EXERCISE DIRECTIONS
Determine how many lines in the records below contain "computer", then state that number alone.

↓↓↓

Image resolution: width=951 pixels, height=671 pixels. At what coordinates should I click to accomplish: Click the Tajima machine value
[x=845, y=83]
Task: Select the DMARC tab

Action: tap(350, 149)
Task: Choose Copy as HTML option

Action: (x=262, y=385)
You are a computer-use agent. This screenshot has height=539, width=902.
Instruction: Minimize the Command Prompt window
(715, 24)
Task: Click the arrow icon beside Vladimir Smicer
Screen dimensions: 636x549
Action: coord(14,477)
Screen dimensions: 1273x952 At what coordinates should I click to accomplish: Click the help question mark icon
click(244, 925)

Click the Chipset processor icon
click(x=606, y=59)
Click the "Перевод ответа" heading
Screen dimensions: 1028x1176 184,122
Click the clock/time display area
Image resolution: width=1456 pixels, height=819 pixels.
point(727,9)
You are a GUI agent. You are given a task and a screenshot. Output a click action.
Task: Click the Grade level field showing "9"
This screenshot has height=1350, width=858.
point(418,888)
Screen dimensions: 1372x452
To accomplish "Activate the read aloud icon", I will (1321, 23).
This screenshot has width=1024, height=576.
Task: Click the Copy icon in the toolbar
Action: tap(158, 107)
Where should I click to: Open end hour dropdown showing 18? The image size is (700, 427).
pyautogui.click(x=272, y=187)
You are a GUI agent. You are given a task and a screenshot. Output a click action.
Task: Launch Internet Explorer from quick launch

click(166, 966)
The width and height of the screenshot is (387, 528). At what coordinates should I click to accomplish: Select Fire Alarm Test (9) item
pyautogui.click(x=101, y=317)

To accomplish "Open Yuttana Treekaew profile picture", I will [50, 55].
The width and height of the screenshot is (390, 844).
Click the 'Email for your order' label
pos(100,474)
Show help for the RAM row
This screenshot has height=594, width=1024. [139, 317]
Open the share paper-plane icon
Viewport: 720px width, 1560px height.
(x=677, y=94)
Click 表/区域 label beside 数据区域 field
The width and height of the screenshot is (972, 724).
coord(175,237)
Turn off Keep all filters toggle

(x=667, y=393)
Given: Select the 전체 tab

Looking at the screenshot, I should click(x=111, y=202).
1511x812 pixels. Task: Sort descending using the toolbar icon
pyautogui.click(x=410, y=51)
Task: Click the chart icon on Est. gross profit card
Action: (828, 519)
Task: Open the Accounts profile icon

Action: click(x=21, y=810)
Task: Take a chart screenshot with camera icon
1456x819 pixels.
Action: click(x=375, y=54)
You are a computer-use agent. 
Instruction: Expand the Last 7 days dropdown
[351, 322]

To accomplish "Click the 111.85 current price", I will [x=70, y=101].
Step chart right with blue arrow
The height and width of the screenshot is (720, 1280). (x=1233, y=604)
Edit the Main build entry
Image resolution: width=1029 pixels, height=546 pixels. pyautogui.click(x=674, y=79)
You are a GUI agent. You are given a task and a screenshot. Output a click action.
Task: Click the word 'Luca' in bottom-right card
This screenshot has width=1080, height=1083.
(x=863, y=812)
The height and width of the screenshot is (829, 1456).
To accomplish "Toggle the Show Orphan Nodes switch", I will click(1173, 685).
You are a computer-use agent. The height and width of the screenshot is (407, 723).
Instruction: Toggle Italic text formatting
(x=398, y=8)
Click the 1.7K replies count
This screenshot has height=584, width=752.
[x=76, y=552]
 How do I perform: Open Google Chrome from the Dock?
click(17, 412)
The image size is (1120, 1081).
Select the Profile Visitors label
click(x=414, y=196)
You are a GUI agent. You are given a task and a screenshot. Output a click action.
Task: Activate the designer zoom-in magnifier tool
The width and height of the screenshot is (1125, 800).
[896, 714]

↑↑↑

THE COMPLETED TASK
3